# Quicktime Pro



## Mat (Jun 30, 2003)

I was interested in getting QT Pro, really just to see what it can do.  I thought before I went ahead and got it I would ask the MacOSX.com community what they felt about QT Pro.

Is it any good?

Do any of you use it?

Is there another way you can easily save movie files from the web?

And any other suggestions/thoughts you might have on it.

Thanks 

Mat


----------



## Mat (Jul 1, 2003)

Anyone?


----------



## Zammy-Sam (Jul 1, 2003)

I recommend QT Pro. Currently because of the fullscreen playback and the great saving and exporting options.
I don't know about any other app, but I am sure that there are also some nice freewares out there, that do the work. I just didn't want to bother and went for the Pro...


----------



## Randman (Jul 1, 2003)

I recently went for Pro and it was a good purchase, I thought. Enough features on it to satisfy the cost vs the free one, though my initial reason for purchasing it was to convert media to 3gp format. Now I can take my home movies from iMovie and other media and convert them via Kinoma Producer to play on my Tungsten/T pda, or I can covert via QT and play the video back on my Nokia 3650.


----------



## hulkaros (Jul 1, 2003)

Of course it is worth it! I think that I could not do without QuickTime Pro  Many-many things that I'm doing with music, video or both make QTPro a must have! I cannot even understand why all Mac users do not buy it!  

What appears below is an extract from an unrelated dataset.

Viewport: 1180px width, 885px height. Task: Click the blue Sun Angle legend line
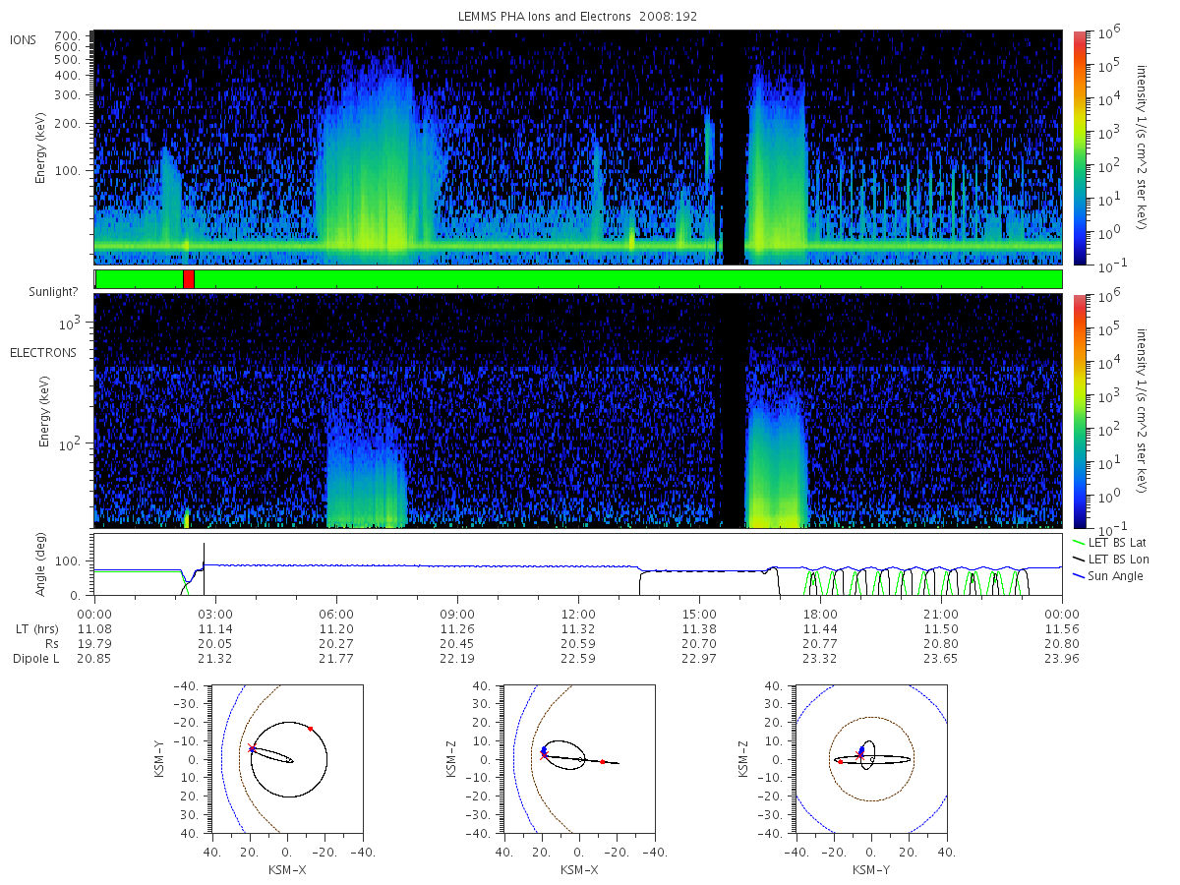point(1080,575)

Oh, and I forgot to mention this: With Panther around the corner, QTPro will have 5.1 audio and Pixlet technology built-in... WOW!!! In the Panther Preview of QTPro version you can actually(!?) use them!


----------



## uoba (Jul 1, 2003)

How do I test this Pixlet thing? I got QTPro and Panther.


----------



## leomark (Jul 1, 2003)

I use QT Pro everyday. If you need to export to different formats, codecs etc it's a must. $30 is dirt cheap for a powerhouse like QT Pro. And yes, you can code movies for the web with it.
Enjoy!


----------



## Mat (Jul 5, 2003)

Thanks for your input.

If anyone else has any thoughts on Quicktime Pro and its abilities, by all means post a reply and let me know.

Thanks

Mat


----------



## toast (Jul 5, 2003)

I have Pro and like it. Like Randman: the import/export functions are worth them.


----------



## hulkaros (Jul 5, 2003)

> _Originally posted by uoba _
> *How do I test this Pixlet thing? I got QTPro and Panther. *



Load QTPro and the movie you wanna play with... 
-From the File menu select Export
-Then from the down side of the window select Export to QuickTime movie
-Click the button next to the previous option where it says "Options..."
-From the new window at the top select Settings...
-Then at the top list click it and somewhere it should say Apple Pixlet or something... Select that!

You can also play with the 5.1 sounds 

I didn't have the time to test them myself so if you feel like it, let us know!


----------



## Zammy-Sam (Jul 5, 2003)

5.1 sound and one stereo-lineout? Hmmmm, doesn't make much sense for me, or should it?


----------



## hulkaros (Jul 5, 2003)

> _Originally posted by Zammy-Sam _
> *5.1 sound and one stereo-lineout? Hmmmm, doesn't make much sense for me, or should it? *



...it surely is something that will be used with new G5 Macs and I'm sure not only 

Anyways, this 5.1 feature has nothing to do with only the built-in capabilities of Macs but what you can do when you are expanding those capabilities like external FireWire AV/DV solutions or even produce movies/music files/media which will reproduced to other platforms and not necessarily on one's Mac 

I think you get the point, aren't you?


----------



## Zammy-Sam (Jul 5, 2003)

Yep, I got it! 
Was thinking too much about my own desires!


----------